What this task involves: Copy the feature-engineering text from "# get matrix" up to and including "values = 'rain')", switching every "timestamp" to "date_time".

Finally, we shall make use of the custom functions to obtain a dataframe with all features included. 

The following steps shall be applied 
1. Obtain pivot table of all rain status, islandwide
2. Obtain pairwise distance matrix 
    - Merge with existing weather data
3. Split datetime function into 
    - month
    - day
    - hour
    - minute
4. Obtain Lag columns
    - 8 period lag to be used
5. Conduct one-hot encoding on Station_id column
    - drop duplicated columns
    - drop latitude, longitude data
6. Merge with pivot table of rain status

In [97]:
def add_features(df_weather, df_station):
    
    # get matrix on rain data   
    df_weather_rain_pivot = df_weather.loc[:,['timestamp','station_id','rain']]
    df_weather_rain_pivot = df_weather_rain_pivot.pivot(index = 'timestamp',
                                                columns = 'station_id',
                                                values = 'rain')

Supplied material:
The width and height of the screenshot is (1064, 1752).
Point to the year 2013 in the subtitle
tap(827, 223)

--

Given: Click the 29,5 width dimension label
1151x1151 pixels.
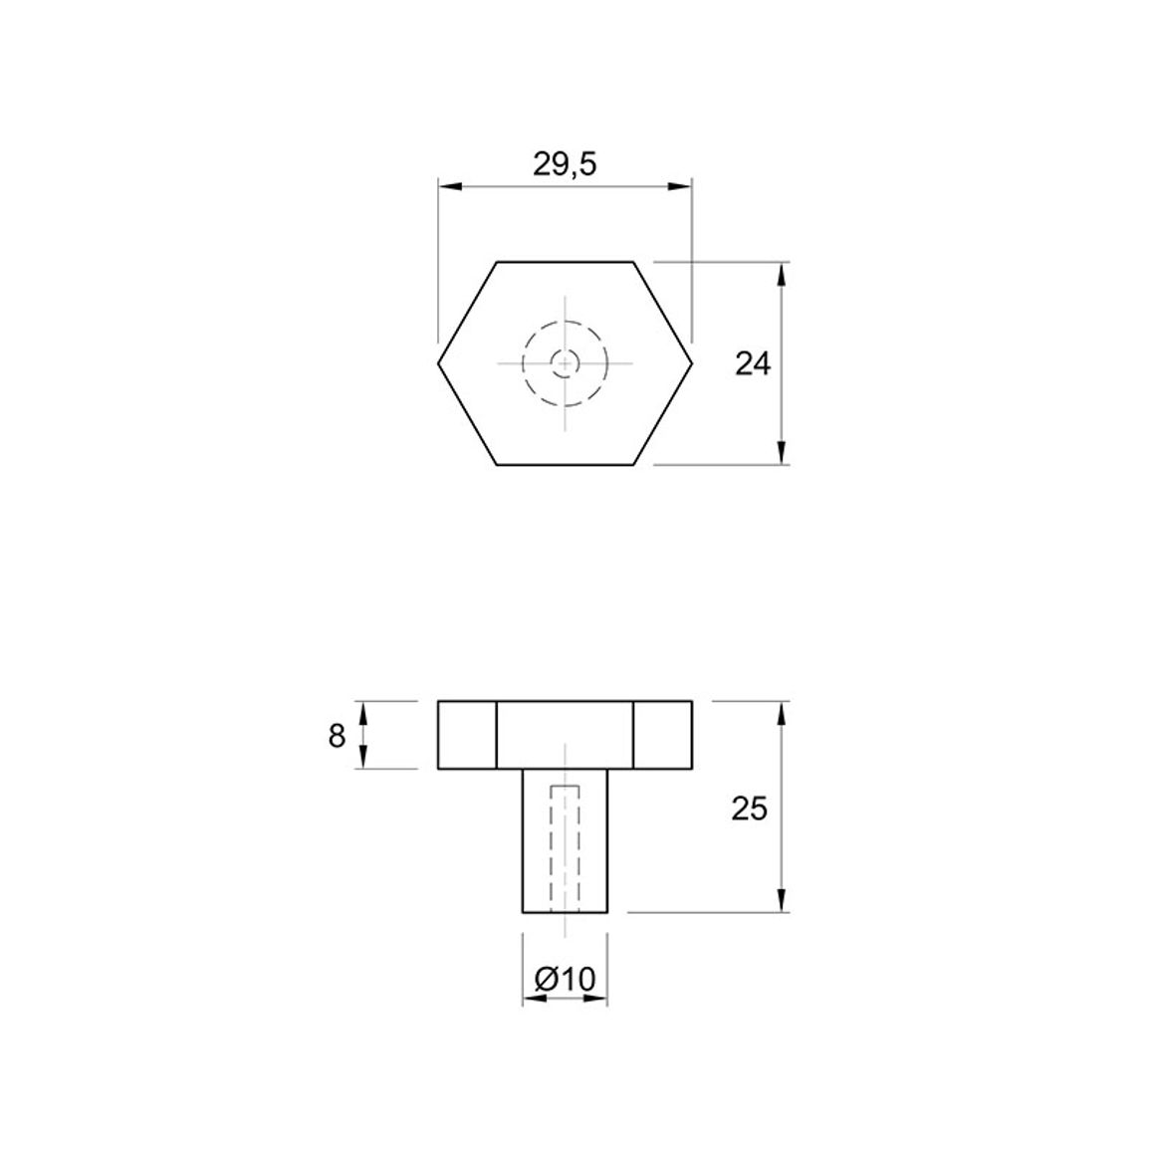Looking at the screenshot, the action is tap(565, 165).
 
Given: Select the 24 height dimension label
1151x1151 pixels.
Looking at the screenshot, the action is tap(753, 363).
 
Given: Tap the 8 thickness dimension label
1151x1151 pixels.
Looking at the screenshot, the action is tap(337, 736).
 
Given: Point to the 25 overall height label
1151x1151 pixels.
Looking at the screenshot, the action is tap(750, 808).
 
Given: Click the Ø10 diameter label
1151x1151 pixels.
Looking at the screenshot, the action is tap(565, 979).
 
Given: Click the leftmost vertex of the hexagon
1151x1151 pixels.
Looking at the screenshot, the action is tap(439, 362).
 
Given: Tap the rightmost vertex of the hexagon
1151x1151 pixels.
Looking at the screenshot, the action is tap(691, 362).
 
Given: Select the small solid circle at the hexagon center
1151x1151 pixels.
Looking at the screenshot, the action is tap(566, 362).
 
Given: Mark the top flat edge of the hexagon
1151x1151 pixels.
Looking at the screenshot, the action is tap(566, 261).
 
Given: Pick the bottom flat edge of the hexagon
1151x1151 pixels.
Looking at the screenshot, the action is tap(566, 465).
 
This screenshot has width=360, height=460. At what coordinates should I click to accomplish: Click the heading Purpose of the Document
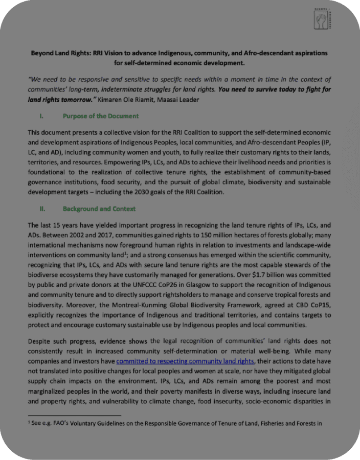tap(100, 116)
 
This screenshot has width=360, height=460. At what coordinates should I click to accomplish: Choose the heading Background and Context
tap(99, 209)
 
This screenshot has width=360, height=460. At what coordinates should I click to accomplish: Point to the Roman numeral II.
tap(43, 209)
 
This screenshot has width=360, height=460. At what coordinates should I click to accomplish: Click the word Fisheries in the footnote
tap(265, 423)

--

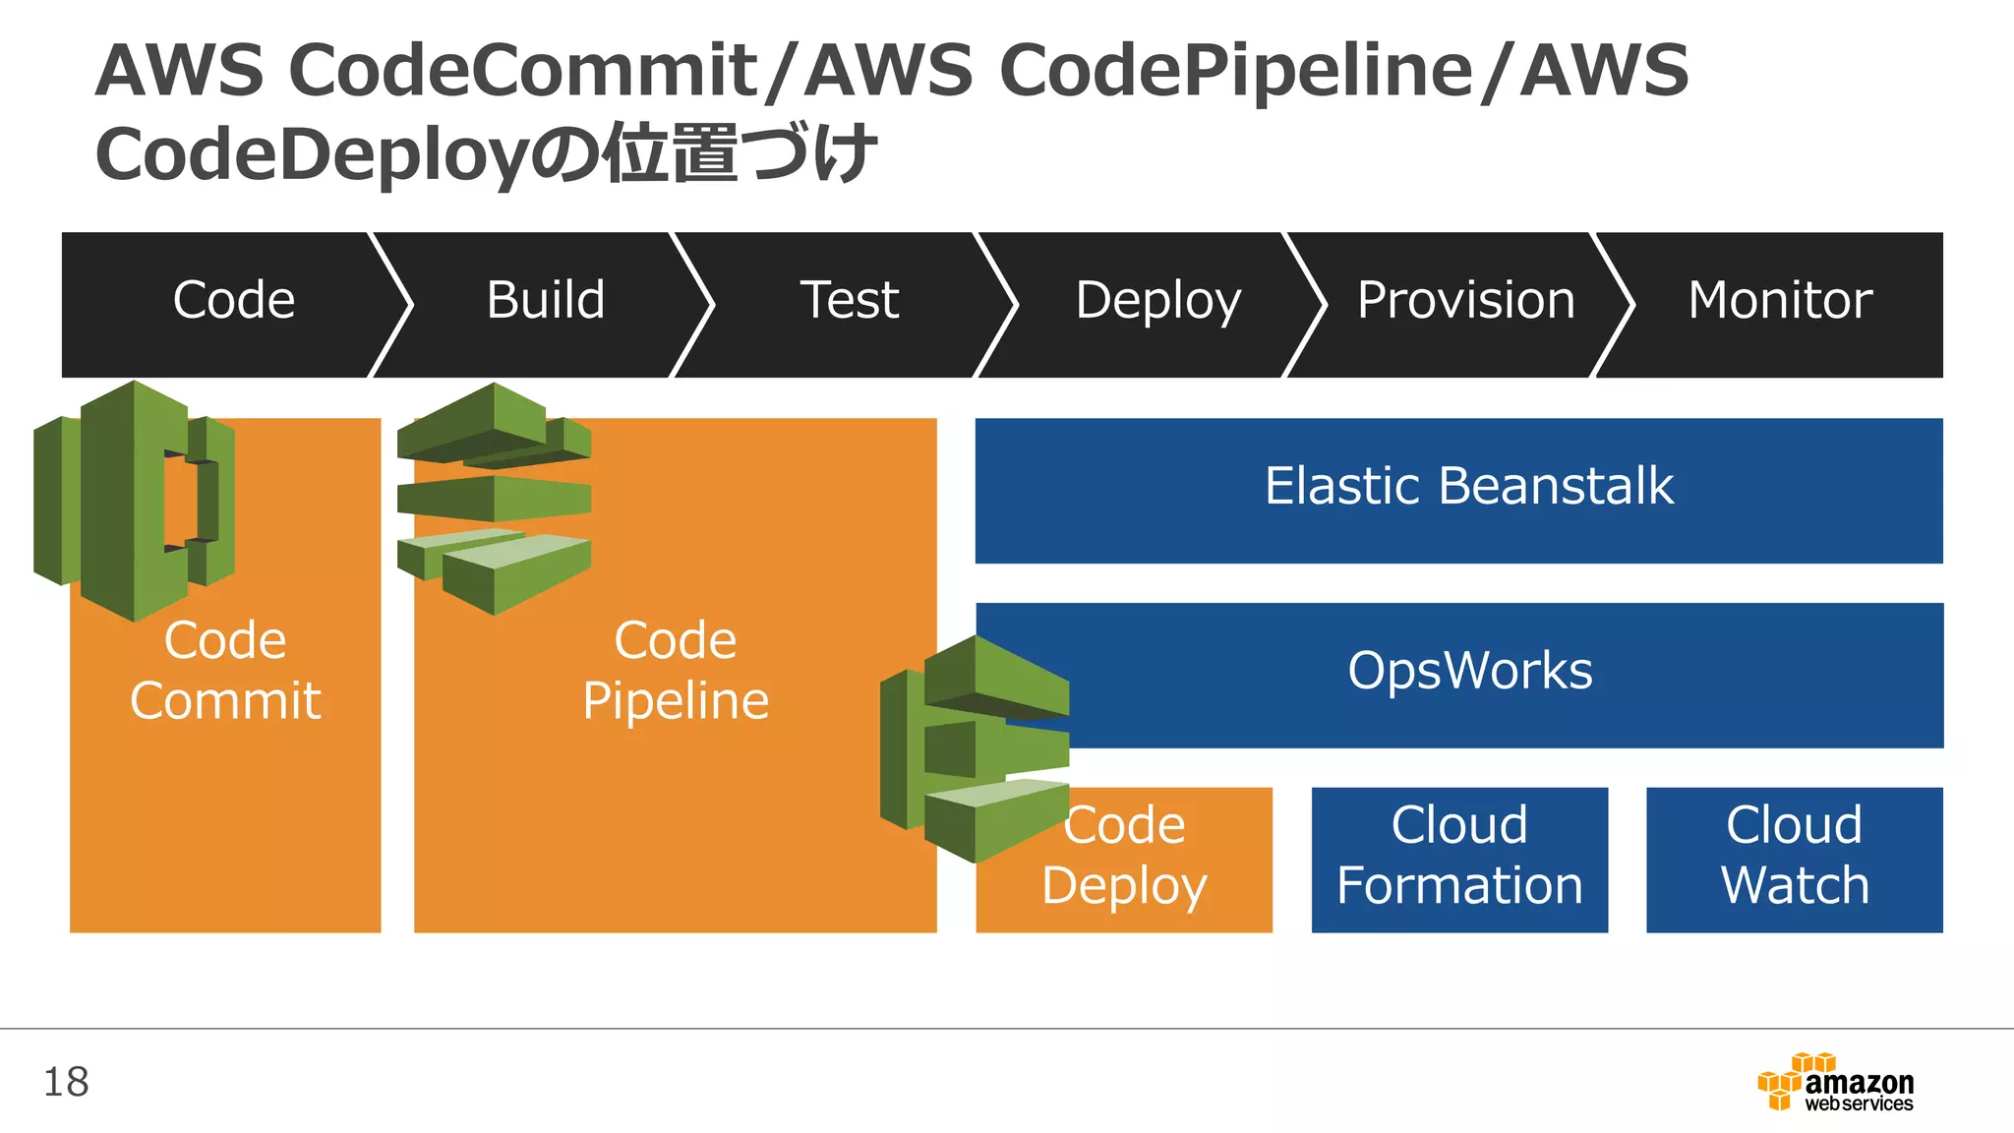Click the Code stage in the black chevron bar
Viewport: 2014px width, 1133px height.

Your solution:
# get matrix on rain data   
    df_weather_rain_pivot = df_weather.loc[:,['date_time','station_id','rain']]
    df_weather_rain_pivot = df_weather_rain_pivot.pivot(index = 'date_time',
                                                columns = 'station_id',
                                                values = 'rain')